#### [Assignment]
Output every line of the collected data below as a Markdown table with the columns Row and Line, numbering the rows and leaving out blank lines.
*** Opening of Extracted records ***
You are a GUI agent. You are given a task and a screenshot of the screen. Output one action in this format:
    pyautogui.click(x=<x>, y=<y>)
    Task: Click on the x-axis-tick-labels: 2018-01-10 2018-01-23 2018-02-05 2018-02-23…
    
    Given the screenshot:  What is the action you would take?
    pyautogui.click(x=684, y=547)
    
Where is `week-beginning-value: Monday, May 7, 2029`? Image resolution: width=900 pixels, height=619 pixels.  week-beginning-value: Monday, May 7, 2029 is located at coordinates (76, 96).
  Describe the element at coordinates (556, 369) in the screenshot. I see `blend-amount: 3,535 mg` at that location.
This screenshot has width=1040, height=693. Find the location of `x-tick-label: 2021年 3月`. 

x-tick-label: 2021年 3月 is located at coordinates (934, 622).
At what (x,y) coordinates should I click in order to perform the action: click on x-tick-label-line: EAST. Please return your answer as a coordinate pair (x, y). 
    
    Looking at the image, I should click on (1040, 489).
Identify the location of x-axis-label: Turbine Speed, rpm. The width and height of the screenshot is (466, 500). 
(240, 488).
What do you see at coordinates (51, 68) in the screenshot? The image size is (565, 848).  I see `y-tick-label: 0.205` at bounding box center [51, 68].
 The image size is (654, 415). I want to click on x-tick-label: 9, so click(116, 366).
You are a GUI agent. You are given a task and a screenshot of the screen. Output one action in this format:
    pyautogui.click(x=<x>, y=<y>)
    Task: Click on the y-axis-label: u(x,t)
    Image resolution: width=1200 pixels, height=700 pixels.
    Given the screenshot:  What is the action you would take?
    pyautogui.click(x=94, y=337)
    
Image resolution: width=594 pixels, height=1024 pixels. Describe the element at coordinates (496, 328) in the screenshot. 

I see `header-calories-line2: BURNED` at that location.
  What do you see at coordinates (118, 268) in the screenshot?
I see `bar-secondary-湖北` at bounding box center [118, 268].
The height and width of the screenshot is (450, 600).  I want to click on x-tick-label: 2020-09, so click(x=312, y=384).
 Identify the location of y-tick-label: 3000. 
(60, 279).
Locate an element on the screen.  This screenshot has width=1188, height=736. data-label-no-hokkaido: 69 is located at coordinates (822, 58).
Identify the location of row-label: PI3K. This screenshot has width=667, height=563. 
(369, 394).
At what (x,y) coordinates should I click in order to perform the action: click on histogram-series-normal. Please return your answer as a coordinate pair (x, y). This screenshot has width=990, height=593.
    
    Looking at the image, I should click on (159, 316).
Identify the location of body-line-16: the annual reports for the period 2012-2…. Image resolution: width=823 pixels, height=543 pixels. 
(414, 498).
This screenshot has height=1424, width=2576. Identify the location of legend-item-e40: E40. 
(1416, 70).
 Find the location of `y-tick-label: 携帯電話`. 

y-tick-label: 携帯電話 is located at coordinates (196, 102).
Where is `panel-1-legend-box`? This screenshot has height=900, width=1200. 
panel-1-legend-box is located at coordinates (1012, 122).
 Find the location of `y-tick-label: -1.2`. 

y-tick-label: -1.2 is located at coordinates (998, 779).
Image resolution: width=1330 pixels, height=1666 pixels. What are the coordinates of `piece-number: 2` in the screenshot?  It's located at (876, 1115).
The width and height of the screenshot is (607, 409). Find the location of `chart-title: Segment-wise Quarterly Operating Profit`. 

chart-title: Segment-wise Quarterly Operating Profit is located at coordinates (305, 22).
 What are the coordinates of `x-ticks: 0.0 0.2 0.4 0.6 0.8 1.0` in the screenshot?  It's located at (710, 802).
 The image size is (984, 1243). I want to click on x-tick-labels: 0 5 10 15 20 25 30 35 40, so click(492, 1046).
*** Close of Extracted records ***
#### [Expected output]
| Row | Line |
|---|---|
| 1 | You are a GUI agent. You are given a task and a screenshot of the screen. Output one action in this format: |
| 2 |     pyautogui.click(x=<x>, y=<y>) |
| 3 |     Task: Click on the x-axis-tick-labels: 2018-01-10 2018-01-23 2018-02-05 2018-02-23… |
| 4 |     Given the screenshot:  What is the action you would take? |
| 5 |     pyautogui.click(x=684, y=547) |
| 6 | Where is `week-beginning-value: Monday, May 7, 2029`? Image resolution: width=900 pixels, height=619 pixels.  week-beginning-value: Monday, May 7, 2029 is located at coordinates (76, 96). |
| 7 |   Describe the element at coordinates (556, 369) in the screenshot. I see `blend-amount: 3,535 mg` at that location. |
| 8 | This screenshot has width=1040, height=693. Find the location of `x-tick-label: 2021年 3月`.  |
| 9 | x-tick-label: 2021年 3月 is located at coordinates (934, 622). |
| 10 | At what (x,y) coordinates should I click in order to perform the action: click on x-tick-label-line: EAST. Please return your answer as a coordinate pair (x, y).  |
| 11 |     Looking at the image, I should click on (1040, 489). |
| 12 | Identify the location of x-axis-label: Turbine Speed, rpm. The width and height of the screenshot is (466, 500).  |
| 13 | (240, 488). |
| 14 | What do you see at coordinates (51, 68) in the screenshot? The image size is (565, 848).  I see `y-tick-label: 0.205` at bounding box center [51, 68]. |
| 15 |  The image size is (654, 415). I want to click on x-tick-label: 9, so click(116, 366). |
| 16 | You are a GUI agent. You are given a task and a screenshot of the screen. Output one action in this format: |
| 17 |     pyautogui.click(x=<x>, y=<y>) |
| 18 |     Task: Click on the y-axis-label: u(x,t) |
| 19 |     Image resolution: width=1200 pixels, height=700 pixels. |
| 20 |     Given the screenshot:  What is the action you would take? |
| 21 |     pyautogui.click(x=94, y=337) |
| 22 | Image resolution: width=594 pixels, height=1024 pixels. Describe the element at coordinates (496, 328) in the screenshot.  |
| 23 | I see `header-calories-line2: BURNED` at that location. |
| 24 |   What do you see at coordinates (118, 268) in the screenshot? |
| 25 | I see `bar-secondary-湖北` at bounding box center [118, 268]. |
| 26 | The height and width of the screenshot is (450, 600).  I want to click on x-tick-label: 2020-09, so click(x=312, y=384). |
| 27 |  Identify the location of y-tick-label: 3000.  |
| 28 | (60, 279). |
| 29 | Locate an element on the screen.  This screenshot has width=1188, height=736. data-label-no-hokkaido: 69 is located at coordinates (822, 58). |
| 30 | Identify the location of row-label: PI3K. This screenshot has width=667, height=563.  |
| 31 | (369, 394). |
| 32 | At what (x,y) coordinates should I click in order to perform the action: click on histogram-series-normal. Please return your answer as a coordinate pair (x, y). This screenshot has width=990, height=593. |
| 33 |     Looking at the image, I should click on (159, 316). |
| 34 | Identify the location of body-line-16: the annual reports for the period 2012-2…. Image resolution: width=823 pixels, height=543 pixels.  |
| 35 | (414, 498). |
| 36 | This screenshot has height=1424, width=2576. Identify the location of legend-item-e40: E40.  |
| 37 | (1416, 70). |
| 38 |  Find the location of `y-tick-label: 携帯電話`.  |
| 39 | y-tick-label: 携帯電話 is located at coordinates (196, 102). |
| 40 | Where is `panel-1-legend-box`? This screenshot has height=900, width=1200.  |
| 41 | panel-1-legend-box is located at coordinates (1012, 122). |
| 42 |  Find the location of `y-tick-label: -1.2`.  |
| 43 | y-tick-label: -1.2 is located at coordinates (998, 779). |
| 44 | Image resolution: width=1330 pixels, height=1666 pixels. What are the coordinates of `piece-number: 2` in the screenshot?  It's located at (876, 1115). |
| 45 | The width and height of the screenshot is (607, 409). Find the location of `chart-title: Segment-wise Quarterly Operating Profit`.  |
| 46 | chart-title: Segment-wise Quarterly Operating Profit is located at coordinates (305, 22). |
| 47 |  What are the coordinates of `x-ticks: 0.0 0.2 0.4 0.6 0.8 1.0` in the screenshot?  It's located at (710, 802). |
| 48 |  The image size is (984, 1243). I want to click on x-tick-labels: 0 5 10 15 20 25 30 35 40, so click(492, 1046). |